Equities and dollar slip as Fed rate path jitters build
london — World shares fell on Wednesday and the US dollar eased off three-week highs as market participants awaited a likely increase in US interest rates and guidance on how many more to expect for this year.
Markets are on edge, not only because of the US Federal Reserve meeting which should deliver the first rate rise of 2018, but also because of a selloff in US tech shares, which has wiped almost $50 billion off the value of Facebook this week amid uproar over the alleged misuse of users’ data.
The Facebook losses have filtered through other tech shares in the US and overseas, with shares in Twitter falling more than 10 per cent on Tuesday.
The losses are likely to have hit investors hard, with Bank of America Merrill Lynch’s monthly survey showing global funds heavily positioned in tech shares just before the rout began .
“There are tensions between potential bad news and good news in the market. The bad news is the problem facing the tech sector, which has been the leading light of US and Asian equity markets for over a year,” said Andrew Milligan, head of global strategy at Aberdeen Standard Investments.
“The good news is we must recall why the Fed is tightening policy. It’s because of the underlying strength of the US and global economy.” MSCI’s all-country equity index flatlined, and is now 6 per cent off record highs hit at the end of January, pressured by fears of a global trade war ignited by US President Donald Trump and the possibility that the Fed could end up raising interest rates more than three times this year. The Fed has increased borrowing costs five times since it began tightening policy in late 2015. Markets are pricing in three rises this year but some reckon policymakers could squeeze in a fourth, which might trigger a bond and equity selloff. The 1800 GMT announcement will also be the first under new Fed chair Jerome Powell, analysts note. “We might have significant changes in communication compared with what we’ve seen under (previous chair Janet) Yellen,” said Chris Scicluna, head of economic research at Daiwa Capital Markets.
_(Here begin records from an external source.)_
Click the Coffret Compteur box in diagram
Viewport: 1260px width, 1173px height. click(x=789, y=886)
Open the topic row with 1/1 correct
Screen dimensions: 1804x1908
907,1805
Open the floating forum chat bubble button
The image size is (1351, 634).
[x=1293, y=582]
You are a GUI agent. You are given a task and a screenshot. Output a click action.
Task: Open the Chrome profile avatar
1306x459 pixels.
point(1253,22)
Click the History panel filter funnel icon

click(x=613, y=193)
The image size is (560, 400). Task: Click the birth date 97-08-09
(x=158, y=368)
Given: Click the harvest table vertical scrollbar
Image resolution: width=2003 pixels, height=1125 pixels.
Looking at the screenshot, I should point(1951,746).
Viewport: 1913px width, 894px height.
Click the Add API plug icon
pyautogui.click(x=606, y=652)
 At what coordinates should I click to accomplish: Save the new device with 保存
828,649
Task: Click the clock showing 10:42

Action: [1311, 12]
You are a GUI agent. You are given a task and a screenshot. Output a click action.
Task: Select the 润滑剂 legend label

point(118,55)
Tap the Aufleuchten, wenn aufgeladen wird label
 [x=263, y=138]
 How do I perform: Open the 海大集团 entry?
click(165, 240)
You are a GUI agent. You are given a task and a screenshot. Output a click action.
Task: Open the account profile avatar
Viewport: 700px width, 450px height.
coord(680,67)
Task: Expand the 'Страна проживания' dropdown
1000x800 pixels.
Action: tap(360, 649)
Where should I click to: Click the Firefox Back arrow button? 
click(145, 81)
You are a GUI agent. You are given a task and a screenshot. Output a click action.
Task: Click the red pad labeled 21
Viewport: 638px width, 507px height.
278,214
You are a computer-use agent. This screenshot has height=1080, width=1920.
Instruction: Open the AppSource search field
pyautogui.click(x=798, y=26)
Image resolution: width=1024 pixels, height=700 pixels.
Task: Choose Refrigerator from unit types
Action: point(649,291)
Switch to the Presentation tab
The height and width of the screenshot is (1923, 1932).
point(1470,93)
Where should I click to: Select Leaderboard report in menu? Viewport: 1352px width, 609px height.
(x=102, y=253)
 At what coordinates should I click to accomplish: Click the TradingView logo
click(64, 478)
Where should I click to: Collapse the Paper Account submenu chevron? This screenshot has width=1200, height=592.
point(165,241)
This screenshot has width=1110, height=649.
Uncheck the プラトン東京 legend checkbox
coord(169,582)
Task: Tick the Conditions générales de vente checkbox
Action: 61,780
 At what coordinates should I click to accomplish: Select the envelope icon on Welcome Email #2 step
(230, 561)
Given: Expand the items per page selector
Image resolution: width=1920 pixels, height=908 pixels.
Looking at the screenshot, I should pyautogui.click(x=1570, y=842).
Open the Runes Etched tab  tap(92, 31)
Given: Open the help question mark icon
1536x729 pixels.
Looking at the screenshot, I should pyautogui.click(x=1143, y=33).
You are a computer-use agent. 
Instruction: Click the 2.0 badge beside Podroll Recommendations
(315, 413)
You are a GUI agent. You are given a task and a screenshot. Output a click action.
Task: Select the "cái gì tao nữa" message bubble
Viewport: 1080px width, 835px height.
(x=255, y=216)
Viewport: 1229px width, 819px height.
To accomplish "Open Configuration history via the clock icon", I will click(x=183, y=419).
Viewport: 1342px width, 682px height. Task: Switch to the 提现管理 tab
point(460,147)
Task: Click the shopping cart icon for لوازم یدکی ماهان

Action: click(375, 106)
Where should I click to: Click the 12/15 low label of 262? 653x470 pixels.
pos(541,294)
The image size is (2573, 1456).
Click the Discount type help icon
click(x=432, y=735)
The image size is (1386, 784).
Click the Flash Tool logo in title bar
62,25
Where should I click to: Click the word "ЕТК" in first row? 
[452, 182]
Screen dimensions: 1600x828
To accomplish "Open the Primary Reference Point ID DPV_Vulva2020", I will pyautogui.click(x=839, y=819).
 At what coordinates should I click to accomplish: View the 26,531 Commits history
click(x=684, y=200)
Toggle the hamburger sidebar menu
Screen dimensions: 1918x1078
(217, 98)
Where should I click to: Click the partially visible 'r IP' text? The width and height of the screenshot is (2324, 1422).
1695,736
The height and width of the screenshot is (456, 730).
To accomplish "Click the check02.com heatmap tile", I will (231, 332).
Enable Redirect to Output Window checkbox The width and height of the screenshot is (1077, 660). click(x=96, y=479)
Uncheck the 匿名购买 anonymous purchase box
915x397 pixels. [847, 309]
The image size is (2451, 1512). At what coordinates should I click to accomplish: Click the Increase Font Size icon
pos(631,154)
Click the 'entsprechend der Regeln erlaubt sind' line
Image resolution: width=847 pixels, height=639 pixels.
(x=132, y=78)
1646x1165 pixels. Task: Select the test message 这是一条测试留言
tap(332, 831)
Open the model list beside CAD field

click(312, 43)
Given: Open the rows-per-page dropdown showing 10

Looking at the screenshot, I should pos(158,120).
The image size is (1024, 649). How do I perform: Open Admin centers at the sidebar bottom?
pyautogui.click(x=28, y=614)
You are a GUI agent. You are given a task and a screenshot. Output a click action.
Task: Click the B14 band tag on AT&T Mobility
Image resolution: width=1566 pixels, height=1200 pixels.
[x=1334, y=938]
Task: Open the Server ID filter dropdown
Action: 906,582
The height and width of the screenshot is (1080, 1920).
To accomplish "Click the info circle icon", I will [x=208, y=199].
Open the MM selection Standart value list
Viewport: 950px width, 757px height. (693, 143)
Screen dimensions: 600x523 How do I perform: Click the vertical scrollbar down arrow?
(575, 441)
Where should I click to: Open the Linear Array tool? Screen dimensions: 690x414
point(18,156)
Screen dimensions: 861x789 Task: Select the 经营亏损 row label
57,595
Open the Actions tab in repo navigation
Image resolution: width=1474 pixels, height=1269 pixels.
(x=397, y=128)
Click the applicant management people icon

“The economic situation post tax cuts also justifies a significant shift upwards in the dot plot,” he added, referring to fears the Fed’s de facto policy forecast chart could signal four rate rises rather than three, due to the economic boost delivered by Trump’s tax reforms.
Those expectations had sent the dollar to nearly three-week highs on Tuesday but it eased back a quarter per cent against a basket of currencies on Wednesday, having lost almost half a per cent this month.